The Herald’s only call is to verify facts before publishing, to publish opinion as opinion and facts as facts, not necessarily to balance between the amounts of criticism levelled against one party in comparison to another.
Is it intolerant to expect a Zimbabwean political party intending to govern the country to respect the revolutionary norms of the legacy of the liberation struggle that brought about national independence? Or is it intolerant for the Zimbabwean military to expect that all politicians seeking to govern the country should exhibit reasonable conformity to the values enshrined in the liberation ethos?
The first question is an easy YES for most people, and we hear often that “we all respect our liberation struggle and we respect our heroes who died to liberate this country,” all this coming from the political leadership often accused of demeaning the liberation struggle and its values.
It is conformity to these values that elicits resistance, especially from MDC-T.
It is not like this political leadership is full of bucolic boofheads who cannot figure out the honour and dignity of reverencing the liberation ethos. For these politicians, failure to conform to these values is not a choice but an inescapable requirement for survival. Simply put, the MDC-T fears getting broke should they anger their funders by singing the same song with war veterans.

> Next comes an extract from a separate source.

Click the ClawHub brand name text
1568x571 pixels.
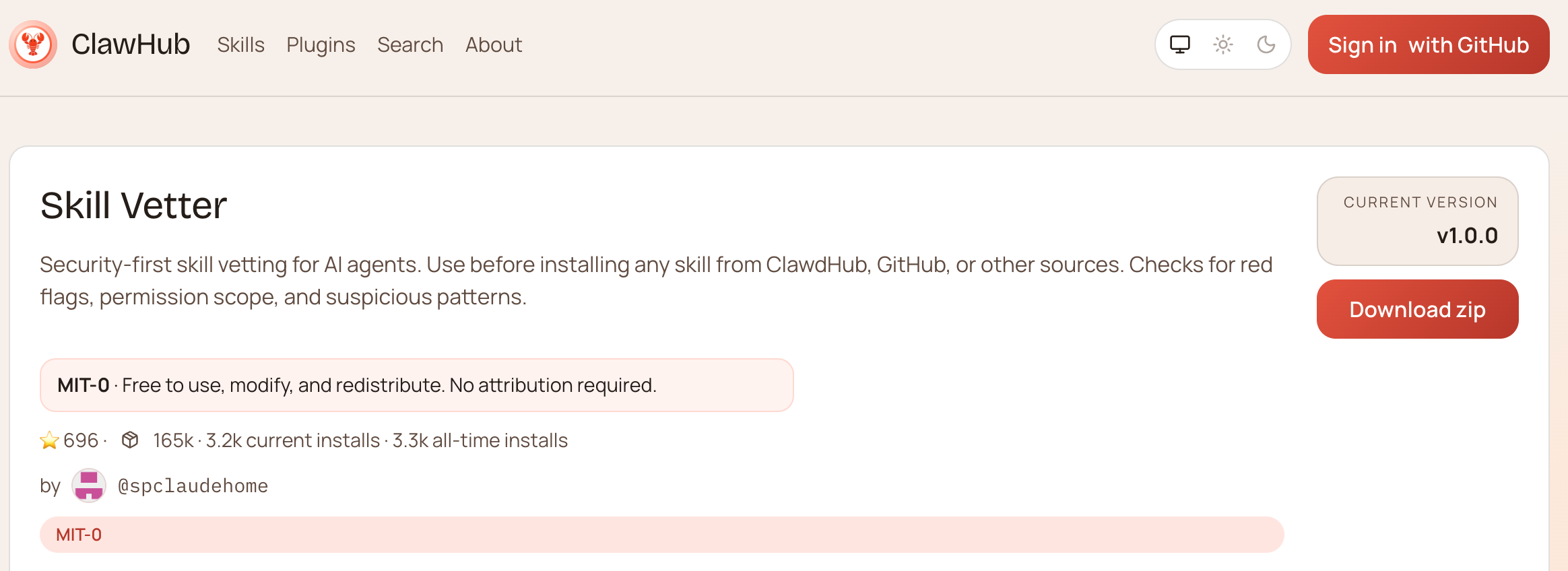(131, 44)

Tolerating MDC-T as a political party is one thing, but tolerating their alliance with subversive external powers is a totally different thing, and must be treated as the threat it actually is. How the
Zimbabwean security system has failed to bust the link between Western funders, IDAZIM and MDC-T is a remarkable puzzle, only explicable to those who have failed to uncover the apparent link.
So unhidden is the link that Munhumutapa Building houses a group of people who openly receive salaries from IDAZIM apart from the paltry hundreds of dollars per month they receive from the Public Service.

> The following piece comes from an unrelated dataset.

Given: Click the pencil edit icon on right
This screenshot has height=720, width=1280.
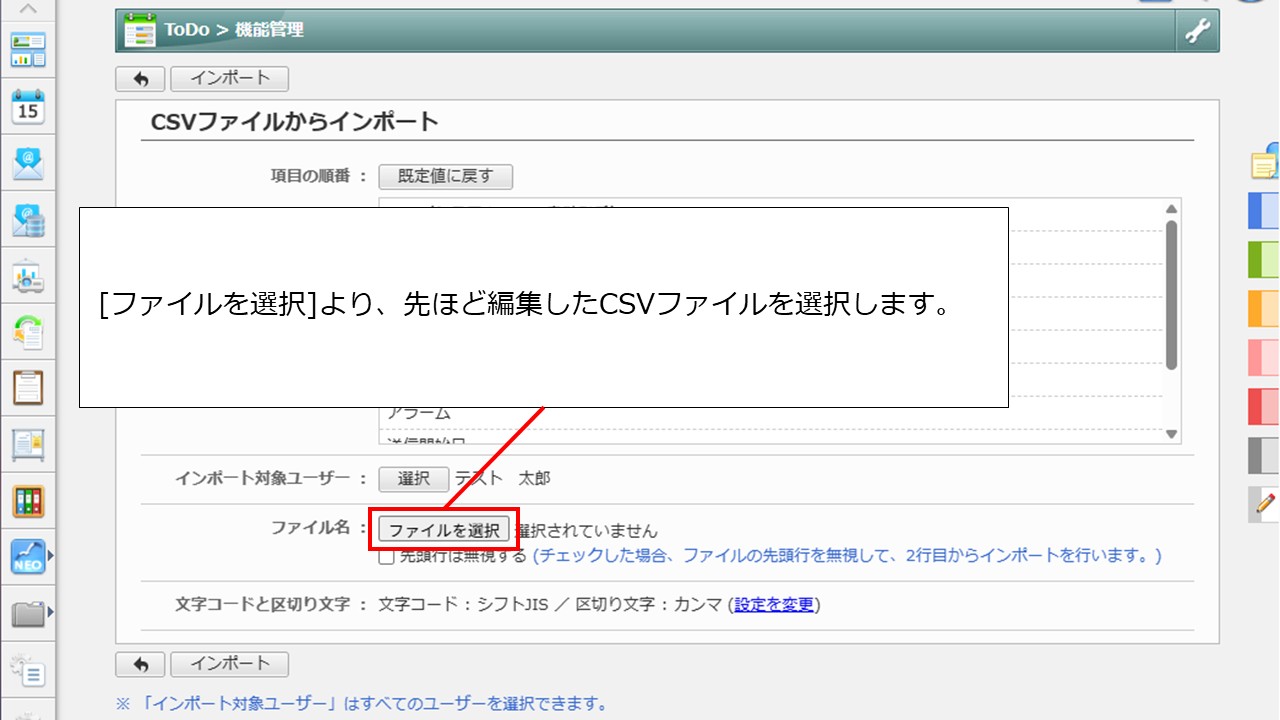Looking at the screenshot, I should coord(1265,504).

These people were brazenly planted into the government system by the US Embassy, sending them as a parallel government working from the Prime Minister’s office, not in the service of Zimbabweans but that of the imperial masters.

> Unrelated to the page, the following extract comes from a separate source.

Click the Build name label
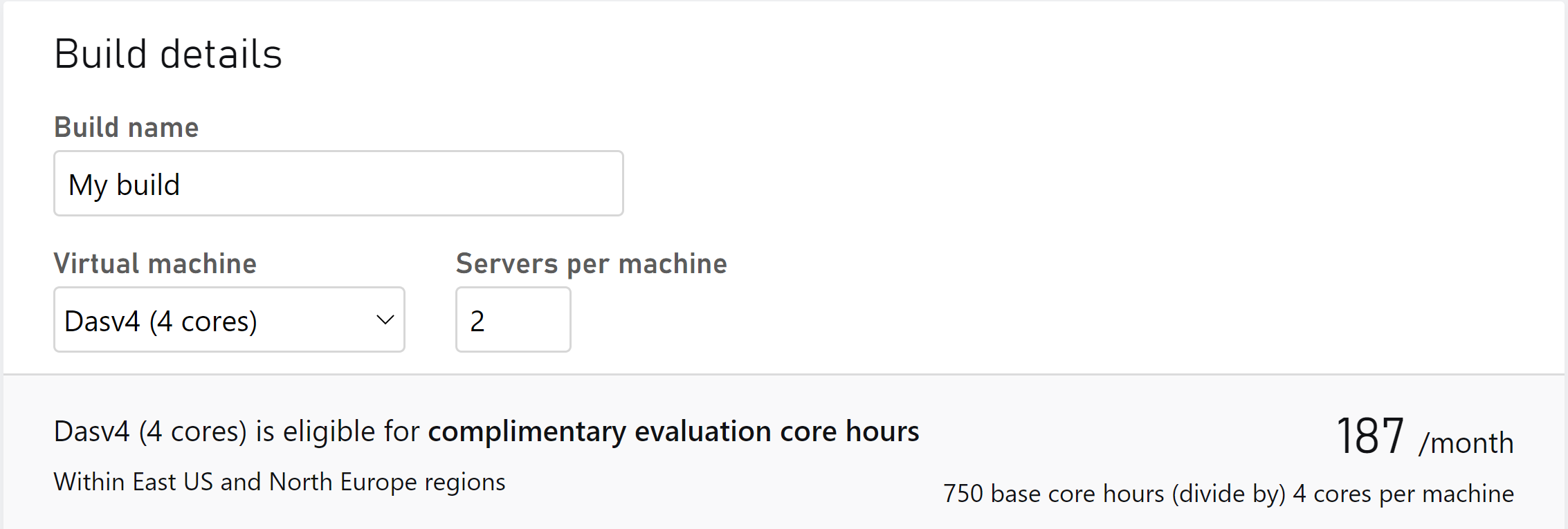 click(126, 127)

The threat of puppetry and clientelism is to a resourced developing country what the threat of terrorism is to an industrialised country. Both are egregious threats to the welfare and wellbeing of the masses.
While puppet politicians have loudly complained of being treated unjustly by those who hold on to nationalistic values, it must be noted that the US and the UK have applied equal if not more draconian measures against perceived terrorist threats in their own backyard.
The UK has its biometric identity card system, the Racial and Religious Hatred Act, restrictions on free speech, and plans for prolonged periods without trial.
The United States has its draconian Patriotic Act, Guantanamo Bay, and other reversals of due process and civil liberty provisions that are far too many to mention here.
It does not matter that tolerance and free speech are threatened by the UK, the US or by the Zimbabwean Government.
There has to be a robust and sustained response to any threat to tolerance and free speech.
Simply on the basis of principle and the need to maintain an open society, one has to continue to argue the case for tolerance and free speech on every occasion of their being covertly or overtly compromised.
Every Zimbabwean must insist that all of us accept the fact that tolerating others is not indifference but hard work and effort, and that the work has to be done, not only accepted.
This means supporters of different political parties must co-exist, and even befriend each other, regardless of how distasteful the ideologies of the rival party may be.
Zimbabwe we are one and together we will overcome. It is homeland or death!